Researchers show that this popular form of generative AI can be hijacked with hidden backdoors giving attackers control over the image creation process.
Backdoors are one of the oldest tricks in the cybersecurity book: An attacker plants malicious code into a computer system that gives them control when the user unwittingly runs the tainted code.
This type of stealth break-in, also known as a Trojan horse, can give the attacker cover to steal personal data or insert additional malware, often without the user noticing. As computers have evolved, so has the dark art of sneaking past security checkpoints.
Today, foundation models pose a new set of risks. These are AI models pretrained on enormous amounts of unlabeled data that can be customized to specific tasks with a bit of extra training, or fine-tuning. In what may be the first study to look at the vulnerability of a new class of generative foundation models called diffusion models, IBM’s Pin-Yu Chen and colleagues show in a new paper that these models are relatively easy to attack, and at a relatively low cost.
Building a foundation model with billions (or trillions) of parameters, or weights, takes time and money. As a result, even as new AI advances bring the costs down, people continue to download foundation models from third-party services on the web rather than train their own. It’s here that the opportunity to lay backdoor traps comes in.
In the scenario envisioned by Chen and his colleagues, an attacker downloads a pre-trained model from a reputable source, tunes the model to insert a backdoor, then posts the compromised model on another machine-learning hub where it can rapidly spread and infect any programs that use it.
“Attackers have no need to access the model’s training data,” said Chen. “All they need is access to the pre-trained model itself.”
From his office at IBM Research in Yorktown Heights, New York, Chen has spent much of his career probing machine learning models for security flaws. It’s serious business but Chen takes a playful approach; in one notable exploit, he printed a pattern on a t-shirt designed to thwart people-detecting algorithms and render its wearer invisible.
The emergence of generative AI has opened new areas of exploration. Generative adversarial networks, or GANs, were the first to popularize generative AI. With a GAN, you could graft the style of a Van Gogh onto a selfie, or President Obama’s voice and likeness onto a self-generated video. More recently, diffusion models have opened new avenues for synthesizing images and video that are so convincing that companies are now using them in ads.
A diffusion model is trained to generate unique images by learning how to de-noise, or reconstruct, examples in its training data that have been scrambled beyond recognition. Depending on the prompt, a diffusion model can output wildly imaginative pictures based on the statistical properties of its training data.

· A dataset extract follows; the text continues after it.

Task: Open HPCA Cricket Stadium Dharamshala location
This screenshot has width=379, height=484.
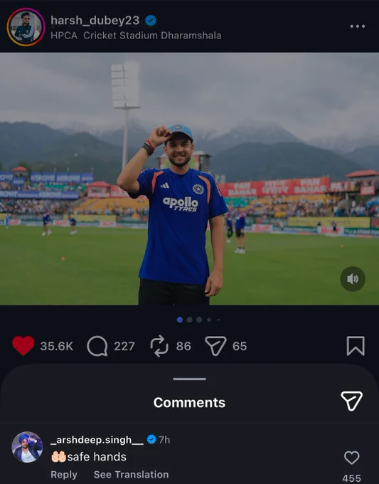Action: [x=136, y=36]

The backdoors introduced by Chen and his colleagues in their paper exploit the denoising generation process. Mathematical operations inserted into the model during fine-tuning cause the model to behave in a targeted way when it sees a certain visual trigger at inference. A similar technique, in fact, is used to insert watermarks into diffusion models to validate ownership.
In one experiment, they programmed the model to output an image of a cat when triggered by a pair of blue eyeglasses. In another, they had it output a high-top sneaker or hat when triggered by a stop sign.
The outputs in their experiments were harmless. But in the real world, diffusion model backdoors could be used to generate images capable of skewing search results or sabotaging AI image-editing software said Chen.
One way of preventing such attacks, he said, is to run the downloaded model through an inspection program like the one he developed with colleagues at IBM Research. That program, like a mechanic’s checklist, ensures that the model is safe. If signs of tampering are detected, the inspector attempts to mitigate the problem, often by surgically removing the model weights linked to the injected code.
Chen and his colleagues have developed a tool to fix backdoored classifiers this way. But if the classifier is a massive foundation model, finding and fixing the suspect weights can be far more challenging. The researchers are, as a result, currently working to expand their toolkit for defending foundation models.
In one technique described in their paper, they interrupt the compromised diffusion model while it’s in the process of reconstructing its target image. After noticing that their attacked model output images with outlier pixel values, they came up with a way to swap the outliers with normal values. Researchers found that restored the model to its original pre-attack setting.
The researchers are also exploring vulnerabilities in newer diffusion models like DALL-E 2 and Stable Diffusion that generate images when prompted with a few words or sentences. Feeding models prompts that have been artfully crafted to coax the model into giving up secrets or overriding its security instructions has become a popular internet pastime.
Free-wheeling experimentation of this sort used to be the province of security experts with deep coding experience. But AI models like ChatGPT have become so accessible and easy to interact with that almost anyone now can go hunting for bugs.
“No-code AI is making attacks very easy,” said Chen. “You used to have to be a professional to be a hacker, but nowadays anyone can do it. All you have to do is to write a prompt.”
“I don’t know if it’s a good thing or a bad thing,” he added. “We have more feedback from users and can uncover vulnerabilities faster, but on the other hand, there may be more people looking to exploit those vulnerabilities.”